-Caveat Lector-

Boeing deal comes at taxpayers' expense

May 29, 2003

BY ROBERT NOVAK SUN-TIMES COLUMNIST

No sooner did Congress adjourn last Friday for its Memorial Day recess than the
Pentagon declared victory for the Boeing Co. over U.S. taxpayers. Against advice
from federal budget officials and its own outside advisers, the Defense
Department boosted Boeing's ailing commercial aircraft business with a
sweetheart Air Force leasing deal. That dramatically demonstrated political
power in Washington.

Pressure from the speaker of the House, the president pro tem of the Senate and
lawmakers from 17 states where the big defense contractor operates rolled over
opposition from the Office of Management and Budget. While the ultimate decision
was made by President Bush, the political balance weighed heavily for Boeing.

''President Eisenhower must be speaking out in his grave about the
military-industrial complex that he warned about,'' Sen. John McCain told me.
McCain's was the only congressional voice to speak out when the deal was
announced. Bailing out Boeing is a classic case of the public interest
subordinated to protect a politically well-connected contractor.

The General Accounting Office estimates $20 billion to $30 billion in government
costs for leasing 100 Boeing 767 tankers for six years, costing $12.2 billion to
$22.4 billion more than simply modernizing existing KC-135E tankers. Actually,
the OMB reports the current fleet is in good shape, and the Air Force says there
is no need to start replacing the KC-135Es before 2012.
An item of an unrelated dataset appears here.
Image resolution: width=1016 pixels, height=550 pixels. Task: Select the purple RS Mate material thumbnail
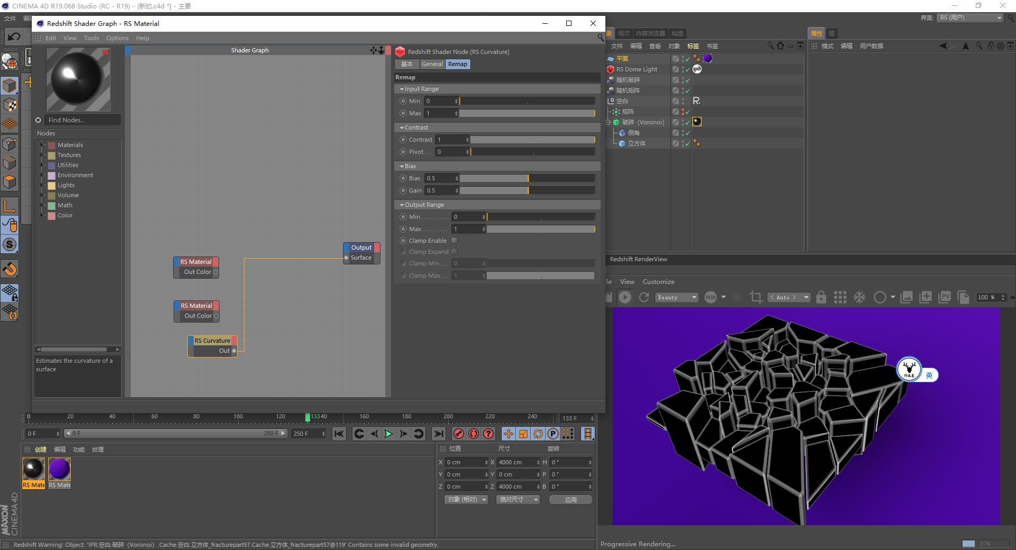point(59,468)
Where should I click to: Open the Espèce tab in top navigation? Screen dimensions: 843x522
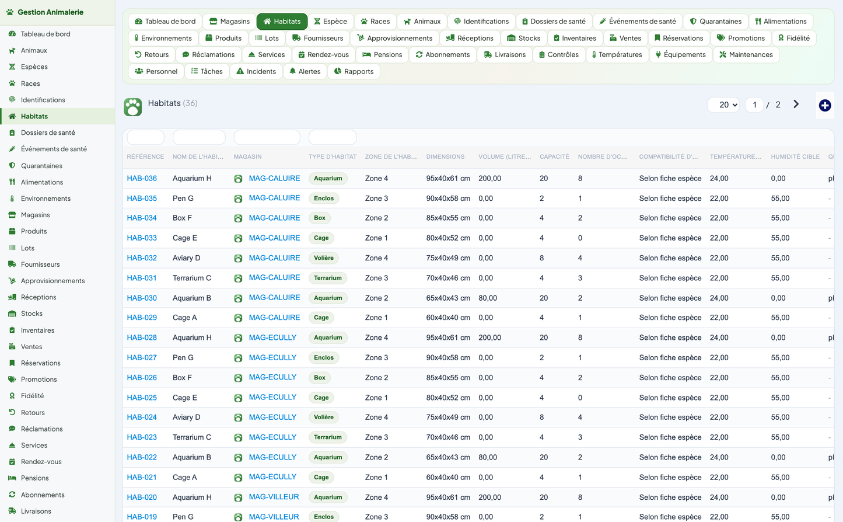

OMB Director Mitchell Daniels could see that this proposal was in Boeing's but
not the nation's interest. Just before last Christmas, he thought the deal was
sidetracked. When the Defense Department's leasing committee postponed further
consideration, a Pentagon official told me: ''It was decided that no deal was to
be made.'' I concluded in a Dec. 19 column: ''The deal is dead.'' Ominously,
however, no announcement was made.

Democratic Rep. Norman Dicks of Washington state, who has carried Boeing's water
in Congress for more than 26 years, predicted after my column that the deal
would be saved. Senate President Pro Tem Ted Stevens, Appropriations Committee
chairman, hectored Defense Secretary Donald Rumsfeld in an open hearing. House
Speaker J. Dennis Hastert applied the heat behind the scenes. Daniels did reduce
the cost to the taxpayers, but could not block the deal.

Concern for Boeing by Hastert, who represents a northern Illinois district, is a
major benefit of the company's world headquarters moving from Seattle to
Chicago. Boeing further strengthened itself by hiring Rudy F. deLeon, a senior
Defense Department official in both the Clinton and George W. Bush
administrations, as chief lobbyist. Boeing had a passionate advocate in
Secretary of the Air Force James Roche, who has worked on both the military and
industrial sides of the complex.

The drive toward a Boeing deal hit a bump two months ago when the Pentagon asked
the opinion of the Institute for Defense Analyses. Instead of the expected
whitewash, the IDA appraisal (from a panel that included retired officers) was
negative. McCain's efforts to obtain the report were rebuffed. This column also
was unable to get it.

The defense authorization act passed by the Senate last Thursday night ordered
an analysis of alternatives to the Boeing lease. That senatorial intent was
ignored by the Pentagon the next day when it announced the deal.

So delighted are Boeing's congressional cheerleaders that they admit the leasing
deal was not driven by Air Force needs. Democratic Sen. Maria Cantwell of
Washington state exulted that it ''will deliver a sustained boost for Boeing's
production lines and its workers at a time when they need it most.'' When McCain
asked Boeing whether it had offered a leasing deal to Continental Airlines and
been turned down, he was told this was ''proprietary'' information. Boeing did
not have a response to this column.

John McCain cannot reverse this deal, but he can make life miserable for James
Roche. McCain said Friday that Secretary Roche contradicted Air Force studies
and was ''relentless in exaggerating aerial tanker shortfalls and problems in
order to win approval of the lease.'' Roche, nominated to shift over as
secretary of the Army to push Rumsfeld's modernization, must confront McCain in
confirmation hearings that will explore what has been done for the Boeing Co.